━━━━━ EXERCISE MATERIAL

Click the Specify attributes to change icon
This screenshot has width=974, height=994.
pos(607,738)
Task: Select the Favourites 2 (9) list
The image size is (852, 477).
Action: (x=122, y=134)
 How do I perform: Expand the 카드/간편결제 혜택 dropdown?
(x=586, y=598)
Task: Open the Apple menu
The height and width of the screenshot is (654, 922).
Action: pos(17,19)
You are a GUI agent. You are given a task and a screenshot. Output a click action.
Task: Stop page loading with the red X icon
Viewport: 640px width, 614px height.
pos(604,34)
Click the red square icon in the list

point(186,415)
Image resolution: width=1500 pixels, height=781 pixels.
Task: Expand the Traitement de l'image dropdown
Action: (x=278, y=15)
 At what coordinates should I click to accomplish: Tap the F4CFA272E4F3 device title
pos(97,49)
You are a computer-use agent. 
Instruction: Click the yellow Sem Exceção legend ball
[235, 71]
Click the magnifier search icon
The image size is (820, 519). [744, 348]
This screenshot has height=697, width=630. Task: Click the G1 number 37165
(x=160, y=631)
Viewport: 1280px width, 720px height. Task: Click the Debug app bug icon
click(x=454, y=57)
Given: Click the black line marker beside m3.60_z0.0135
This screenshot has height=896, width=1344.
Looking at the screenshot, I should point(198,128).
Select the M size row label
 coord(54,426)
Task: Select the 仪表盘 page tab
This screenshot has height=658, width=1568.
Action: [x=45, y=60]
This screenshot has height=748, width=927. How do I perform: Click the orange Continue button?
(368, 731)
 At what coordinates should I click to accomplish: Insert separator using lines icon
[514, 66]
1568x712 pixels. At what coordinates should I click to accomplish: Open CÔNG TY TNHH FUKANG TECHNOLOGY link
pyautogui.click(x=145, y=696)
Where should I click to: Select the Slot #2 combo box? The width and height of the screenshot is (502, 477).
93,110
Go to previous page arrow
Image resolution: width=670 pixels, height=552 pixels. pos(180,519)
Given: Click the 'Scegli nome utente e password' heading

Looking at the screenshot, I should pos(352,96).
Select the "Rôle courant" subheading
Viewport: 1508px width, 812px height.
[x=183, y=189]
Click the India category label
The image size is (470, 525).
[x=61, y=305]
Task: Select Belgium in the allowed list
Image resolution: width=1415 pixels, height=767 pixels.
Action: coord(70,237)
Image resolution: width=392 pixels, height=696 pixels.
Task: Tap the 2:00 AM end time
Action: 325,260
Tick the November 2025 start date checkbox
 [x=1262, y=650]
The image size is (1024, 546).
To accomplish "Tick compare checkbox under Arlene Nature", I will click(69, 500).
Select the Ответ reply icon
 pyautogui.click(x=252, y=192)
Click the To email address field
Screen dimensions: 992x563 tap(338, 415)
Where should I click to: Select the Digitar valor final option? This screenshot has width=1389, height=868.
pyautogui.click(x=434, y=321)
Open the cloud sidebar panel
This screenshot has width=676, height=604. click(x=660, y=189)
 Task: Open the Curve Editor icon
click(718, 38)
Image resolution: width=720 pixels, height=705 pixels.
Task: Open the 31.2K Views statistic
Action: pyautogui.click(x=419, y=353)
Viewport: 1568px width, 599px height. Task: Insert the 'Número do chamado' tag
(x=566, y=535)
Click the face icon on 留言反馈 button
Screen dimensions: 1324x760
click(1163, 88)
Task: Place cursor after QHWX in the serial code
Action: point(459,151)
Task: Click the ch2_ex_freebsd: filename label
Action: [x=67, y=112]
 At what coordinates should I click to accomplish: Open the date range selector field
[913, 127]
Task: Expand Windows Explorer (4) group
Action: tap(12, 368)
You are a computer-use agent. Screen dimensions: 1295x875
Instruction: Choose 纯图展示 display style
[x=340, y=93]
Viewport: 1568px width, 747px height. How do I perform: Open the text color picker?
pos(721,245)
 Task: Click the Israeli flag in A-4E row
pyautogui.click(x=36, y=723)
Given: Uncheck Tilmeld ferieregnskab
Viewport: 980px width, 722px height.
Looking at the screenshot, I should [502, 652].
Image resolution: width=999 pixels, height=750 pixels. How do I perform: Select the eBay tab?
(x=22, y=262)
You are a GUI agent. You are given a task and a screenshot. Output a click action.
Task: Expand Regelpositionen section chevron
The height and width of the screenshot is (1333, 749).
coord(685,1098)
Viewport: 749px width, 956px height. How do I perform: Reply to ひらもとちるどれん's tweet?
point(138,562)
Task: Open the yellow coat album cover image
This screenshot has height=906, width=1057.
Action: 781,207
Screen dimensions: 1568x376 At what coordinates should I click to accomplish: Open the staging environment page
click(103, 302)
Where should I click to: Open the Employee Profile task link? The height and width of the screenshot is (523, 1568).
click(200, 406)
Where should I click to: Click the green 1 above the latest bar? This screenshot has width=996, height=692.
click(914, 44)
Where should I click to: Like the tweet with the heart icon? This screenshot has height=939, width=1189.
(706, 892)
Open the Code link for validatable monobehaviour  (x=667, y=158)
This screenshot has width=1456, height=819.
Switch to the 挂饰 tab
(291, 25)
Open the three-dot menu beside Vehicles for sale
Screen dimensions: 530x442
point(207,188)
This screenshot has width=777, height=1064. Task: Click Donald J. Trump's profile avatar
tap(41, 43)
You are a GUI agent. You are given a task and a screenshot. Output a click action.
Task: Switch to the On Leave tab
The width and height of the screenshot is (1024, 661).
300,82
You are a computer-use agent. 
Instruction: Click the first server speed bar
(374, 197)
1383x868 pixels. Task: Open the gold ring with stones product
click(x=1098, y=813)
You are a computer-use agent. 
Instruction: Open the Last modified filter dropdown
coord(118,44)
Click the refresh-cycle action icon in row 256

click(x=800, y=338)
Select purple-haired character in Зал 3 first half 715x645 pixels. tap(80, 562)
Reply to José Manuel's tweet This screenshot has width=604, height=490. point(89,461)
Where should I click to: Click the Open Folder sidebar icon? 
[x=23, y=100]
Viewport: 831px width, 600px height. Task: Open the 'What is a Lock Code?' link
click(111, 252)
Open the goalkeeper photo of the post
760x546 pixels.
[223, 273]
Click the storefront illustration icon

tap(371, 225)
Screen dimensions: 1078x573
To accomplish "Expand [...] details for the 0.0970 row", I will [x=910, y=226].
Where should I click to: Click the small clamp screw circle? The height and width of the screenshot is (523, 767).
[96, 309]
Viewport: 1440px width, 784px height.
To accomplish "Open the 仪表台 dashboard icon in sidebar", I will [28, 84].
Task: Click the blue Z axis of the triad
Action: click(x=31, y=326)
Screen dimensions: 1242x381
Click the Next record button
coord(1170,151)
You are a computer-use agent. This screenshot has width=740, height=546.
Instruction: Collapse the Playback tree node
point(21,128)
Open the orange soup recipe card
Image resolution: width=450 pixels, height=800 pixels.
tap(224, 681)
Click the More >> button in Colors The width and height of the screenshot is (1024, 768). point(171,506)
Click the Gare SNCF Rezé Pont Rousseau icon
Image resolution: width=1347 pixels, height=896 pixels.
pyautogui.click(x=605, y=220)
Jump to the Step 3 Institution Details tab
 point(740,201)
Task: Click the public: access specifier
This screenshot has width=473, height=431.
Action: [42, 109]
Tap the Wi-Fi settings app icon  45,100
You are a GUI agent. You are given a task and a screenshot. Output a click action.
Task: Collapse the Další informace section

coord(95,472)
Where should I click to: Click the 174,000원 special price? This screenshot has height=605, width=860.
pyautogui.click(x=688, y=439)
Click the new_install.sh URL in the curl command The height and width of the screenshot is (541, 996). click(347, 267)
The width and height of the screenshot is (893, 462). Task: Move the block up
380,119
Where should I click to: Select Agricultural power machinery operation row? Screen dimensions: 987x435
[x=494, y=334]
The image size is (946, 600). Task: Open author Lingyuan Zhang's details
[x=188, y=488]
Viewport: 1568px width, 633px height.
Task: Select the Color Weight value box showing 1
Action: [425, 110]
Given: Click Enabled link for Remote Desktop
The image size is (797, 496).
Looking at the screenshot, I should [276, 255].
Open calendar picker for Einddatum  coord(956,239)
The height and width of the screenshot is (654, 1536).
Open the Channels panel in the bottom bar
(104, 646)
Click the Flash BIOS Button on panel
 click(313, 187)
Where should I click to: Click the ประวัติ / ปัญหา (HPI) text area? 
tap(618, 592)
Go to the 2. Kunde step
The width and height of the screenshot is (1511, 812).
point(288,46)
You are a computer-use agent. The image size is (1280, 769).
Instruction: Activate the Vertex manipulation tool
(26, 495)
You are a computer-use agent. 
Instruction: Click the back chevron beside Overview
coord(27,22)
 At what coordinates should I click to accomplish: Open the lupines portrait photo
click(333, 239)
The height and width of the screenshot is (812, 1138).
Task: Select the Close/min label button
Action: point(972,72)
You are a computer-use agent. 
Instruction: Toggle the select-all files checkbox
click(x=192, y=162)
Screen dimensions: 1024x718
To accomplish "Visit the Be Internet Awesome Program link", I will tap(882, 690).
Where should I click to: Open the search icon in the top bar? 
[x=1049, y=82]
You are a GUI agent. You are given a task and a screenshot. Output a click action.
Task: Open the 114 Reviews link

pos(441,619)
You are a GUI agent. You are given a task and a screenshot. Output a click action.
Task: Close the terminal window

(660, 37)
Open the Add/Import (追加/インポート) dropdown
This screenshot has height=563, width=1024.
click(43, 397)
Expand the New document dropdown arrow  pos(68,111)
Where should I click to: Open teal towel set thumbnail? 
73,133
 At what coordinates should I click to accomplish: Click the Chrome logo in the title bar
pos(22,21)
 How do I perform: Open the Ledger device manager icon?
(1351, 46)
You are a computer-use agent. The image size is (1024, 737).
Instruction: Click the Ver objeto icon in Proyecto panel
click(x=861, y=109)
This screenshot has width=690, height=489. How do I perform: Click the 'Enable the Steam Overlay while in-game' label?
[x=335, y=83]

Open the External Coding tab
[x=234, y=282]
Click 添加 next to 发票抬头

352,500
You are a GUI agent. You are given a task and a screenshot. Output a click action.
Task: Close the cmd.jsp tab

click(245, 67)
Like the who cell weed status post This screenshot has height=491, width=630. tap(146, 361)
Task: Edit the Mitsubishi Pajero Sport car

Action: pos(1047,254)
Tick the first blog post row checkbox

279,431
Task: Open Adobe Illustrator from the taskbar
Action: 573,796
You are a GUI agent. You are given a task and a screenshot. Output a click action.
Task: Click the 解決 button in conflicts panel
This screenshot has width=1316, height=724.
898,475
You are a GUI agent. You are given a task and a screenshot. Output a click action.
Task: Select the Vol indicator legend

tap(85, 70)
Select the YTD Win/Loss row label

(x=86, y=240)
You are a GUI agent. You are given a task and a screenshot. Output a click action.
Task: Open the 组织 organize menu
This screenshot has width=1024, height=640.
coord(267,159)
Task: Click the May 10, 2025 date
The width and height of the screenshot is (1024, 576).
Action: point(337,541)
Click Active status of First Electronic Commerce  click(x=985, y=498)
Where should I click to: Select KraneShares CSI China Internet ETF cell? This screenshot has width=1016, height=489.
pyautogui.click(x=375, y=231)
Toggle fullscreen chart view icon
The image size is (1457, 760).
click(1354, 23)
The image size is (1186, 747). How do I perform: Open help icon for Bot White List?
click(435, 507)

━━━━━━━━━━

_ACTION ITEM_
From the first line above through the line that contains "Task: Stop page loading with the red X icon", quote each line exactly. Output nothing more.

_RESPONSE TO THIS EXERCISE_
Click the Specify attributes to change icon
This screenshot has width=974, height=994.
pos(607,738)
Task: Select the Favourites 2 (9) list
The image size is (852, 477).
Action: (x=122, y=134)
 How do I perform: Expand the 카드/간편결제 혜택 dropdown?
(x=586, y=598)
Task: Open the Apple menu
The height and width of the screenshot is (654, 922).
Action: pos(17,19)
You are a GUI agent. You are given a task and a screenshot. Output a click action.
Task: Stop page loading with the red X icon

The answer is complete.